• **AIM**
Rewrite all the entries below, putting "Theater Groups" in place of "Theatre Companies" and keeping everything else the same. Don't include the pictures in your answer.

** start RECORDED INFORMATION **

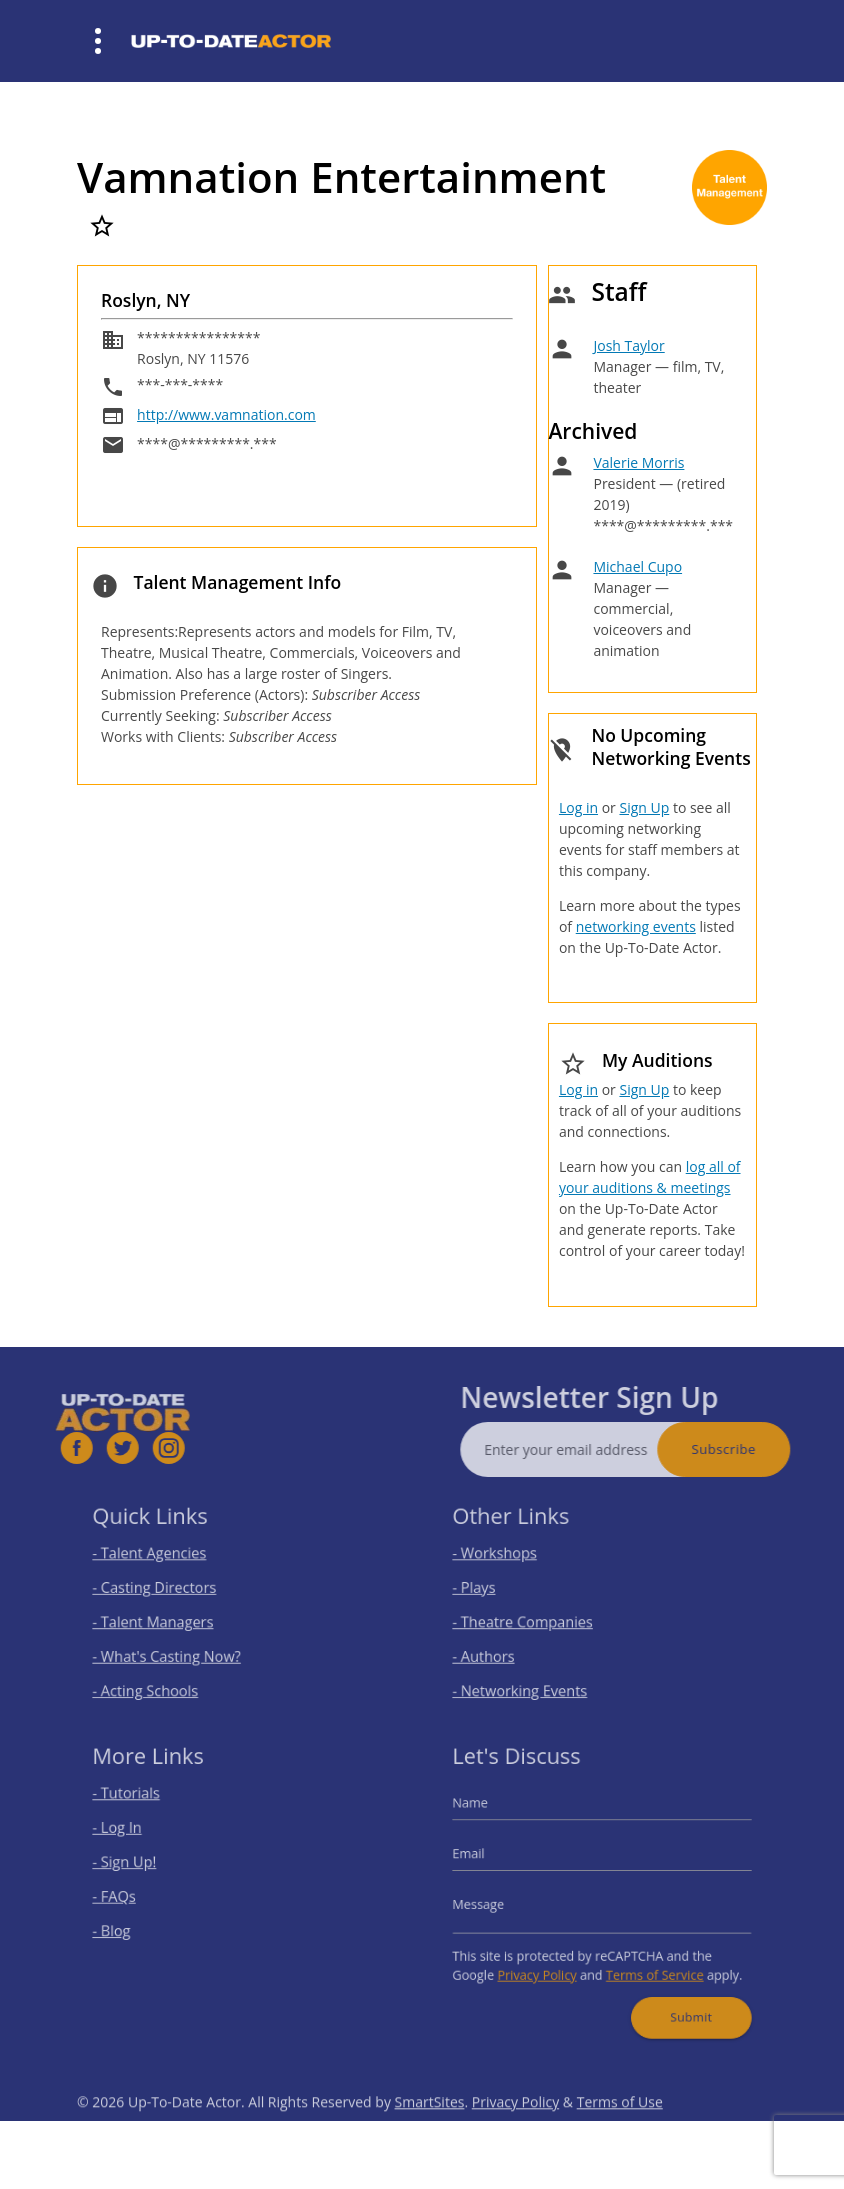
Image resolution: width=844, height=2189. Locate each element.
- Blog (130, 1925)
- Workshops (510, 1559)
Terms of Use (620, 2134)
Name (489, 1815)
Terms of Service (647, 1963)
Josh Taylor (628, 345)
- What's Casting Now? (177, 1648)
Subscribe (756, 1449)
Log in (578, 807)
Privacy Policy (546, 1963)
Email (488, 1858)
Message (496, 1902)
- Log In (135, 1836)
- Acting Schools (159, 1678)
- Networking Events (532, 1678)
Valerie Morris (638, 462)
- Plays (492, 1589)
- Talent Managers (166, 1619)
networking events (636, 926)
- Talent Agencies (163, 1559)
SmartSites (430, 2134)
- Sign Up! (141, 1866)
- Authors (500, 1648)
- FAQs (132, 1895)
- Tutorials (143, 1807)
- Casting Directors (167, 1589)
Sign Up (644, 807)
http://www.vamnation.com (226, 414)
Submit (679, 1999)
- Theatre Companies (534, 1619)
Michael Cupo (637, 566)
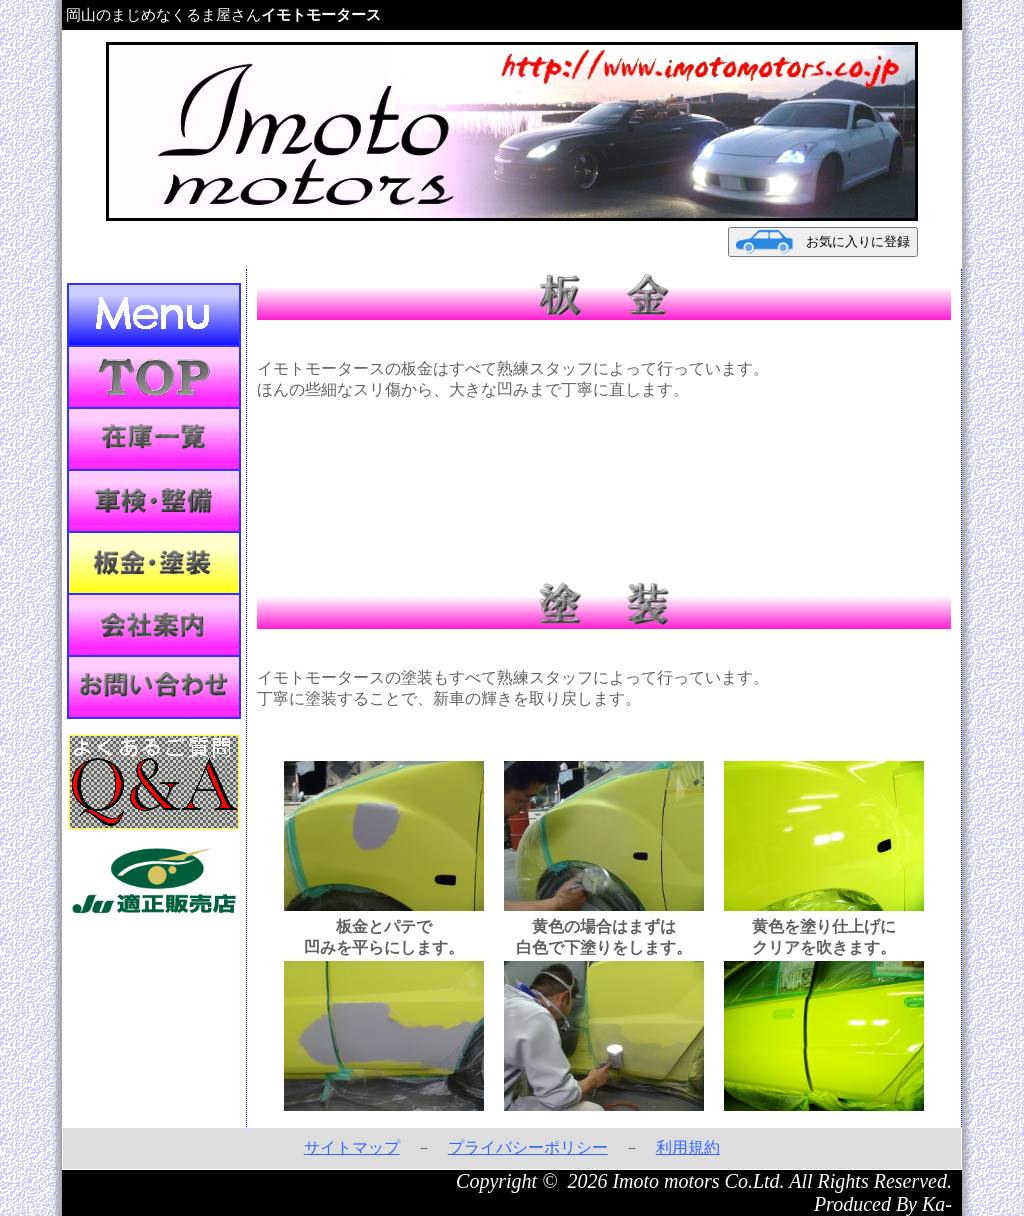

** end RECORDED INFORMATION **

• **SOLUTION FOR THIS EXERCISE**
Image resolution: width=844, height=2189. Locate each element.
- Blog (130, 1925)
- Workshops (510, 1559)
Terms of Use (620, 2134)
Name (489, 1815)
Terms of Service (647, 1963)
Josh Taylor (628, 345)
- What's Casting Now? (177, 1648)
Subscribe (756, 1449)
Log in (578, 807)
Privacy Policy (546, 1963)
Email (488, 1858)
Message (496, 1902)
- Log In (135, 1836)
- Acting Schools (159, 1678)
- Networking Events (532, 1678)
Valerie Morris (638, 462)
- Plays (492, 1589)
- Talent Managers (166, 1619)
networking events (636, 926)
- Talent Agencies (163, 1559)
SmartSites (430, 2134)
- Sign Up! (141, 1866)
- Authors (500, 1648)
- FAQs (132, 1895)
- Tutorials (143, 1807)
- Casting Directors (167, 1589)
Sign Up (644, 807)
http://www.vamnation.com (226, 414)
Submit (679, 1999)
- Theater Groups (534, 1619)
Michael Cupo (637, 566)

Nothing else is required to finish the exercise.